▶ **WORK REQUIRED**
Update the rows below by changing every "How do I perform" to "How can I do" and leaving everything else as it is.

## start DATA SHOWN

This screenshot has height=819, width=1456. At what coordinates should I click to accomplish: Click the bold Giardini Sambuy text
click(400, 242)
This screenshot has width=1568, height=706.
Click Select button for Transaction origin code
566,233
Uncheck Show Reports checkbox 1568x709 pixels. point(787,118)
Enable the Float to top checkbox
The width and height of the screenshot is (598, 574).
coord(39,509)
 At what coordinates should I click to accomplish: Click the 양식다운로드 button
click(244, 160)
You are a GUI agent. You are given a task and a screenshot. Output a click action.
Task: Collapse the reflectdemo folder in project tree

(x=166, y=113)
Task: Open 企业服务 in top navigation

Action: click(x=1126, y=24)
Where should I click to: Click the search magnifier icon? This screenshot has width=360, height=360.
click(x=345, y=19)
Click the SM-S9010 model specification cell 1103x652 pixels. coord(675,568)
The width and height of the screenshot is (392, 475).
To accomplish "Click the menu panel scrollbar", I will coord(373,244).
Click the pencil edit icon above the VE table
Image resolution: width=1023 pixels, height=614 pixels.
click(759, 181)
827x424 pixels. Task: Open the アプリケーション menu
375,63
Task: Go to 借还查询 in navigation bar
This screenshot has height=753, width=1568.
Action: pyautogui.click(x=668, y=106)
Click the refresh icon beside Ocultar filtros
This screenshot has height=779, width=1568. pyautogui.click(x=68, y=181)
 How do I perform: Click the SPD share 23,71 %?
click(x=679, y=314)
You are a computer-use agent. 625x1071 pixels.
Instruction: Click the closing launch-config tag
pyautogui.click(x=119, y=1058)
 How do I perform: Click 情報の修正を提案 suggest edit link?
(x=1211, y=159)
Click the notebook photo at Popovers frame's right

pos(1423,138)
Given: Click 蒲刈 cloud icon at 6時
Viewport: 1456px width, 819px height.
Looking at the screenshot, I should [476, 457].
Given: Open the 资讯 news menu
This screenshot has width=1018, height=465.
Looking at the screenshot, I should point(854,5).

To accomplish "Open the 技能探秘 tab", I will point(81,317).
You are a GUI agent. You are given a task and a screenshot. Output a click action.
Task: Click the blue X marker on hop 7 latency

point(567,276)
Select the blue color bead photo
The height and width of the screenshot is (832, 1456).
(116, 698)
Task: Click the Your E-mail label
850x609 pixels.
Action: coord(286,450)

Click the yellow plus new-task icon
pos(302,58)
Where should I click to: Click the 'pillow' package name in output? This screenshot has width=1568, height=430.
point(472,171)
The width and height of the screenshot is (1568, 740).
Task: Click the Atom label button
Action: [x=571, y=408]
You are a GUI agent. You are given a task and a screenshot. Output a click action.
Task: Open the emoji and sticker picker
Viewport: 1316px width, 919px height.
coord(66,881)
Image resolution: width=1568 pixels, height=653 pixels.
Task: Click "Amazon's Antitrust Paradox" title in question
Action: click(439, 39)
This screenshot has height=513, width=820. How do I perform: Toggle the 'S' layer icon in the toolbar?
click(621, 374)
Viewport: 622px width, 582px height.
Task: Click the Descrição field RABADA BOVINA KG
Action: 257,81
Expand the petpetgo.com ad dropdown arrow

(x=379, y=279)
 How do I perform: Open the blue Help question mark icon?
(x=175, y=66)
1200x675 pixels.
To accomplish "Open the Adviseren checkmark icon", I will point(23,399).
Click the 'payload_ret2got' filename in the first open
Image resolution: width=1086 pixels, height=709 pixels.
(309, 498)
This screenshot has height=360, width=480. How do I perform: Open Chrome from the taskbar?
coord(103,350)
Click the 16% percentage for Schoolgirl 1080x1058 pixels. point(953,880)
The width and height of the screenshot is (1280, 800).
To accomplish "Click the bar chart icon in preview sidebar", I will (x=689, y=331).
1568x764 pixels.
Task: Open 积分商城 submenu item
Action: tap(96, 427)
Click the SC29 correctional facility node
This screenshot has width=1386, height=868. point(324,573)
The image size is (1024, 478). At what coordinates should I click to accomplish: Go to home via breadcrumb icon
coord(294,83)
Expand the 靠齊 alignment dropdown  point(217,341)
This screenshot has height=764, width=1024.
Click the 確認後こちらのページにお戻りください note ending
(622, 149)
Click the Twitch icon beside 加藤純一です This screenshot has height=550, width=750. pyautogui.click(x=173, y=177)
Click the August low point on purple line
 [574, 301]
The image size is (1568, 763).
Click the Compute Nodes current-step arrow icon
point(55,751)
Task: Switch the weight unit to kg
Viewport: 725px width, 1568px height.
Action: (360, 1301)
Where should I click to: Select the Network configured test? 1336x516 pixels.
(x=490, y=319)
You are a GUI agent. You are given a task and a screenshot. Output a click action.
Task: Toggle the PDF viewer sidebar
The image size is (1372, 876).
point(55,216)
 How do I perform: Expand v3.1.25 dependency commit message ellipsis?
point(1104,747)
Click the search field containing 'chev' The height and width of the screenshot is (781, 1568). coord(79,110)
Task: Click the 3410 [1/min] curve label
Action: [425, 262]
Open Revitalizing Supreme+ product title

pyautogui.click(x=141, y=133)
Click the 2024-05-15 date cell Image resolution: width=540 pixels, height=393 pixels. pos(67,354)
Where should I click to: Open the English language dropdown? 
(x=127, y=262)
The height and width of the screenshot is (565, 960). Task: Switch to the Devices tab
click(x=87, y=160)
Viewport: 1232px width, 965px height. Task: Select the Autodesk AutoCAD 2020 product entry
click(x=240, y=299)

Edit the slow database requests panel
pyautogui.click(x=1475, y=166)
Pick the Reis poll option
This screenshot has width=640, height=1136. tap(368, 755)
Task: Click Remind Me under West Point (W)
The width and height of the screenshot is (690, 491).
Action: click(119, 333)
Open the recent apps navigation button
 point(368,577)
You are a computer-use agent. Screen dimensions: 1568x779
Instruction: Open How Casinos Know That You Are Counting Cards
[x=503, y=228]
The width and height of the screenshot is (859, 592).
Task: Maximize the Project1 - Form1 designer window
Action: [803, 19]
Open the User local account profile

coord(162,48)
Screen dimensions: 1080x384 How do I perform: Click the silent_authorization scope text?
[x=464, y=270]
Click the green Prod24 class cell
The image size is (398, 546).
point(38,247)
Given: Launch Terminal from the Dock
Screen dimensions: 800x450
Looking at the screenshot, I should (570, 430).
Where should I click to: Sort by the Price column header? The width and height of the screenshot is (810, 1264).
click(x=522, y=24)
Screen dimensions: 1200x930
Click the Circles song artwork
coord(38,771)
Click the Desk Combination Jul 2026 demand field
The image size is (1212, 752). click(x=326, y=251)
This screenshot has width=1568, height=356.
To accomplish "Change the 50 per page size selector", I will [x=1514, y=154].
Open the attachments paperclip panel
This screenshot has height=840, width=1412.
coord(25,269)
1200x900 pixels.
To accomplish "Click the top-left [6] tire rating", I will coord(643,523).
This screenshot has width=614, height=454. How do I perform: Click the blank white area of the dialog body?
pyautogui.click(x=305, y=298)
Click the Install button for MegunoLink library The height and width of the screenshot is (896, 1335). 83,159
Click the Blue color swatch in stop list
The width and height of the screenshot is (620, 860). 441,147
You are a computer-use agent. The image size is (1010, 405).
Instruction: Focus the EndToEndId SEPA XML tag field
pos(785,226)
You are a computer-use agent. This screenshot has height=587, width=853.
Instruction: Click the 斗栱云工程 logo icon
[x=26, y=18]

## end DATA SHOWN

▶ **ANSWER TO THE PROBLEM**
This screenshot has height=819, width=1456. At what coordinates should I click to accomplish: Click the bold Giardini Sambuy text
click(400, 242)
This screenshot has width=1568, height=706.
Click Select button for Transaction origin code
566,233
Uncheck Show Reports checkbox 1568x709 pixels. point(787,118)
Enable the Float to top checkbox
The width and height of the screenshot is (598, 574).
coord(39,509)
 At what coordinates should I click to accomplish: Click the 양식다운로드 button
click(244, 160)
You are a GUI agent. You are given a task and a screenshot. Output a click action.
Task: Collapse the reflectdemo folder in project tree

(x=166, y=113)
Task: Open 企业服务 in top navigation

Action: click(x=1126, y=24)
Where should I click to: Click the search magnifier icon? This screenshot has width=360, height=360.
click(x=345, y=19)
Click the SM-S9010 model specification cell 1103x652 pixels. coord(675,568)
The width and height of the screenshot is (392, 475).
To accomplish "Click the menu panel scrollbar", I will coord(373,244).
Click the pencil edit icon above the VE table
Image resolution: width=1023 pixels, height=614 pixels.
click(759, 181)
827x424 pixels. Task: Open the アプリケーション menu
375,63
Task: Go to 借还查询 in navigation bar
This screenshot has height=753, width=1568.
Action: pyautogui.click(x=668, y=106)
Click the refresh icon beside Ocultar filtros
This screenshot has height=779, width=1568. pyautogui.click(x=68, y=181)
 How can I do: Click the SPD share 23,71 %?
click(x=679, y=314)
You are a computer-use agent. 625x1071 pixels.
Instruction: Click the closing launch-config tag
pyautogui.click(x=119, y=1058)
 How can I do: Click 情報の修正を提案 suggest edit link?
(x=1211, y=159)
Click the notebook photo at Popovers frame's right

pos(1423,138)
Given: Click 蒲刈 cloud icon at 6時
Viewport: 1456px width, 819px height.
Looking at the screenshot, I should [476, 457].
Given: Open the 资讯 news menu
This screenshot has width=1018, height=465.
Looking at the screenshot, I should point(854,5).

To accomplish "Open the 技能探秘 tab", I will point(81,317).
You are a GUI agent. You are given a task and a screenshot. Output a click action.
Task: Click the blue X marker on hop 7 latency

point(567,276)
Select the blue color bead photo
The height and width of the screenshot is (832, 1456).
(116, 698)
Task: Click the Your E-mail label
850x609 pixels.
Action: coord(286,450)

Click the yellow plus new-task icon
pos(302,58)
Where should I click to: Click the 'pillow' package name in output? This screenshot has width=1568, height=430.
point(472,171)
The width and height of the screenshot is (1568, 740).
Task: Click the Atom label button
Action: [x=571, y=408]
You are a GUI agent. You are given a task and a screenshot. Output a click action.
Task: Open the emoji and sticker picker
Viewport: 1316px width, 919px height.
coord(66,881)
Image resolution: width=1568 pixels, height=653 pixels.
Task: Click "Amazon's Antitrust Paradox" title in question
Action: click(439, 39)
This screenshot has height=513, width=820. How can I do: Toggle the 'S' layer icon in the toolbar?
click(621, 374)
Viewport: 622px width, 582px height.
Task: Click the Descrição field RABADA BOVINA KG
Action: 257,81
Expand the petpetgo.com ad dropdown arrow

(x=379, y=279)
 How can I do: Open the blue Help question mark icon?
(x=175, y=66)
1200x675 pixels.
To accomplish "Open the Adviseren checkmark icon", I will point(23,399).
Click the 'payload_ret2got' filename in the first open
Image resolution: width=1086 pixels, height=709 pixels.
(309, 498)
This screenshot has height=360, width=480. How can I do: Open Chrome from the taskbar?
coord(103,350)
Click the 16% percentage for Schoolgirl 1080x1058 pixels. point(953,880)
The width and height of the screenshot is (1280, 800).
To accomplish "Click the bar chart icon in preview sidebar", I will (x=689, y=331).
1568x764 pixels.
Task: Open 积分商城 submenu item
Action: tap(96, 427)
Click the SC29 correctional facility node
This screenshot has width=1386, height=868. point(324,573)
The image size is (1024, 478). At what coordinates should I click to accomplish: Go to home via breadcrumb icon
coord(294,83)
Expand the 靠齊 alignment dropdown  point(217,341)
This screenshot has height=764, width=1024.
Click the 確認後こちらのページにお戻りください note ending
(622, 149)
Click the Twitch icon beside 加藤純一です This screenshot has height=550, width=750. pyautogui.click(x=173, y=177)
Click the August low point on purple line
 [574, 301]
The image size is (1568, 763).
Click the Compute Nodes current-step arrow icon
point(55,751)
Task: Switch the weight unit to kg
Viewport: 725px width, 1568px height.
Action: (360, 1301)
Where should I click to: Select the Network configured test? 1336x516 pixels.
(x=490, y=319)
You are a GUI agent. You are given a task and a screenshot. Output a click action.
Task: Toggle the PDF viewer sidebar
The image size is (1372, 876).
point(55,216)
 How can I do: Expand v3.1.25 dependency commit message ellipsis?
point(1104,747)
Click the search field containing 'chev' The height and width of the screenshot is (781, 1568). coord(79,110)
Task: Click the 3410 [1/min] curve label
Action: [425, 262]
Open Revitalizing Supreme+ product title

pyautogui.click(x=141, y=133)
Click the 2024-05-15 date cell Image resolution: width=540 pixels, height=393 pixels. pos(67,354)
Where should I click to: Open the English language dropdown? 
(x=127, y=262)
The height and width of the screenshot is (565, 960). Task: Switch to the Devices tab
click(x=87, y=160)
Viewport: 1232px width, 965px height. Task: Select the Autodesk AutoCAD 2020 product entry
click(x=240, y=299)

Edit the slow database requests panel
pyautogui.click(x=1475, y=166)
Pick the Reis poll option
This screenshot has width=640, height=1136. tap(368, 755)
Task: Click Remind Me under West Point (W)
The width and height of the screenshot is (690, 491).
Action: click(119, 333)
Open the recent apps navigation button
 point(368,577)
You are a computer-use agent. Screen dimensions: 1568x779
Instruction: Open How Casinos Know That You Are Counting Cards
[x=503, y=228]
The width and height of the screenshot is (859, 592).
Task: Maximize the Project1 - Form1 designer window
Action: [803, 19]
Open the User local account profile

coord(162,48)
Screen dimensions: 1080x384 How can I do: Click the silent_authorization scope text?
[x=464, y=270]
Click the green Prod24 class cell
The image size is (398, 546).
point(38,247)
Given: Launch Terminal from the Dock
Screen dimensions: 800x450
Looking at the screenshot, I should (570, 430).
Where should I click to: Sort by the Price column header? The width and height of the screenshot is (810, 1264).
click(x=522, y=24)
Screen dimensions: 1200x930
Click the Circles song artwork
coord(38,771)
Click the Desk Combination Jul 2026 demand field
The image size is (1212, 752). click(x=326, y=251)
This screenshot has width=1568, height=356.
To accomplish "Change the 50 per page size selector", I will [x=1514, y=154].
Open the attachments paperclip panel
This screenshot has height=840, width=1412.
coord(25,269)
1200x900 pixels.
To accomplish "Click the top-left [6] tire rating", I will coord(643,523).
This screenshot has width=614, height=454. How can I do: Click the blank white area of the dialog body?
pyautogui.click(x=305, y=298)
Click the Install button for MegunoLink library The height and width of the screenshot is (896, 1335). 83,159
Click the Blue color swatch in stop list
The width and height of the screenshot is (620, 860). 441,147
You are a computer-use agent. The image size is (1010, 405).
Instruction: Focus the EndToEndId SEPA XML tag field
pos(785,226)
You are a computer-use agent. This screenshot has height=587, width=853.
Instruction: Click the 斗栱云工程 logo icon
[x=26, y=18]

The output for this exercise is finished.